Data Used in the Tutorials
Here are the data sources used throughout the tutorials, in order of appearance:
Census Population Estimates by County
A classic dataset used in data journalism education. From the Census Bureau’s Population Estimates office.
USDA Rural Development Investments Data
Data from the USDA covering grants, loans and other “investments” from the agency. Full data covers 2012 to 2024, though the tutorials use only 5 years. There is a data dictionary if needed.
NTSB Airplane Crash Data
The National Transportation Safety Board has civilian accident investigations going back to 1962 searchable online. The tutorials only use the last 5 years. Once you enter a search, the results are downloadable.
U.S. Department of Education College Scorecard Data
Warning: This dataset is not for the faint of heart. You can bulk download it all here, but it’s big (390 MB zipped) and really, really, clunky. There’s multiple tables, and the main table is more than 3000 columns wide. I use this data because it’s highly relevant to college students, but I have to do a lot of pre-processing to make it usable in this format.

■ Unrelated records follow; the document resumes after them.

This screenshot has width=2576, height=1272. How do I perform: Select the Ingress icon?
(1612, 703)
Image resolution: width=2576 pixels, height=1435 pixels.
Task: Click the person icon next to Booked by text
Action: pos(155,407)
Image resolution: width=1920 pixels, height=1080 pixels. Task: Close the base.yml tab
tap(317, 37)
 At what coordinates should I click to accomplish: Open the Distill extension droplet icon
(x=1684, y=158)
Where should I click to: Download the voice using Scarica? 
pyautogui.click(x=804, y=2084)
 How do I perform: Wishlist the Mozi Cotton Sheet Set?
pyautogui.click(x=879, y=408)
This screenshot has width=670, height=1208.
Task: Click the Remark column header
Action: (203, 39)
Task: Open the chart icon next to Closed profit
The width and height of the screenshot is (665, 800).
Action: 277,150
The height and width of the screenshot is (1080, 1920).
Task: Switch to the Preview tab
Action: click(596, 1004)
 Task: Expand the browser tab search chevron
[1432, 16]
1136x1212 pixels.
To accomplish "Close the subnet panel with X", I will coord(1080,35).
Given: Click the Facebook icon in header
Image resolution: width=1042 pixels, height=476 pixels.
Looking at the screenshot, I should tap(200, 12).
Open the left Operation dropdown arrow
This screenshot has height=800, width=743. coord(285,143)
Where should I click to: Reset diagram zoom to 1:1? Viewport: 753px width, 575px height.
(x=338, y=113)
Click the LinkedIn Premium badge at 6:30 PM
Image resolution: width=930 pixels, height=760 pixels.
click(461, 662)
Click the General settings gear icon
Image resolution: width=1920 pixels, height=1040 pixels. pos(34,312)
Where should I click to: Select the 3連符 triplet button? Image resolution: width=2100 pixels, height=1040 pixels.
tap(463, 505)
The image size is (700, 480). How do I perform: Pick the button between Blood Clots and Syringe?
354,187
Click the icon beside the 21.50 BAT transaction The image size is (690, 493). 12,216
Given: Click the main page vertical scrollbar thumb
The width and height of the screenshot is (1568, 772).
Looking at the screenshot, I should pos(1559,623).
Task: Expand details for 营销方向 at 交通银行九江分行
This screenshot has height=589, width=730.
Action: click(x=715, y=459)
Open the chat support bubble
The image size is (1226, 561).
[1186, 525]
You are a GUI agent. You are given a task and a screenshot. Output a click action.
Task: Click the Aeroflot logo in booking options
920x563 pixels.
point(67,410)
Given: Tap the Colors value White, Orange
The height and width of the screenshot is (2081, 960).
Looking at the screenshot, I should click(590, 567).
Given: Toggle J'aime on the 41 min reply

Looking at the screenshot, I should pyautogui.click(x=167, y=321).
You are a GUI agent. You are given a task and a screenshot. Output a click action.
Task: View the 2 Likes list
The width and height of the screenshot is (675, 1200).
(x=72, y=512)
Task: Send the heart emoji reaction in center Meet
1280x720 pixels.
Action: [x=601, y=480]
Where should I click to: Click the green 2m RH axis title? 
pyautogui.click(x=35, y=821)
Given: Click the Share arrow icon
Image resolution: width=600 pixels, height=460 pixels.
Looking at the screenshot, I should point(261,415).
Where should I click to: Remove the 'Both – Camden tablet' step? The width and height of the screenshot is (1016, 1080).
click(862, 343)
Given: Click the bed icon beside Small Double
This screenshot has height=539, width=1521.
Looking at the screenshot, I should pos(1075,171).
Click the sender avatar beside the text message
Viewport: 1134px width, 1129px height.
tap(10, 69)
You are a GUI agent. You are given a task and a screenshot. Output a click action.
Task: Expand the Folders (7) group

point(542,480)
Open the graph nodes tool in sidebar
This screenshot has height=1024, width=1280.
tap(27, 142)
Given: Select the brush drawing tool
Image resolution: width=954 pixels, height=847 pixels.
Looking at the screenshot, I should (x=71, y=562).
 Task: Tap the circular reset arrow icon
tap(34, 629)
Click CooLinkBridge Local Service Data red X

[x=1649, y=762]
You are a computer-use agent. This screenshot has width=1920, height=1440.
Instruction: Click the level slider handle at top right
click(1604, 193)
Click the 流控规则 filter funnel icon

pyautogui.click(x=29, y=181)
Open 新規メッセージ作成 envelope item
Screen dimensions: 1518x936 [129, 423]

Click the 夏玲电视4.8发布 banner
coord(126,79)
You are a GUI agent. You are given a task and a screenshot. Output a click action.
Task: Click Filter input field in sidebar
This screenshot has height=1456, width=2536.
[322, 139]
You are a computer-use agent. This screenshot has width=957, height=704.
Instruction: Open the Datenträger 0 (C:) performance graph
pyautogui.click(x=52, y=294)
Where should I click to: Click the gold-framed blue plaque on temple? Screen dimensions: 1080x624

U.S. Census Bureau Small Area Health Insurance Estimates (SAHIE) Program
Another Census Bureau program that is not The Census but very important. Data is cleanly organized and well documented. You can get it from an API or using Census data tools. Data going back to 2008.
U.S. Environmental Protection Agency Greenhouse Gas Reporting Program Data
Data from large emitting facilities regulated by the EPA. Data is currently 2023 only.
National Conference of State Legislatures Data on State Legislative Partisan Composition
Data comes in PDFs but are not very hard to format. Note: The Great State of Nebraska has a unicameral legislature, members of which are called senators, which is why the tutorials only focus on state senate compositions.
Groundhog Day Predictions Dataset from Groundhog-Day.com
The fun one of the bunch. If you follow the Get The Data link here you can bulk download the predictions going back many years. However, the further back, the thinner the data gets.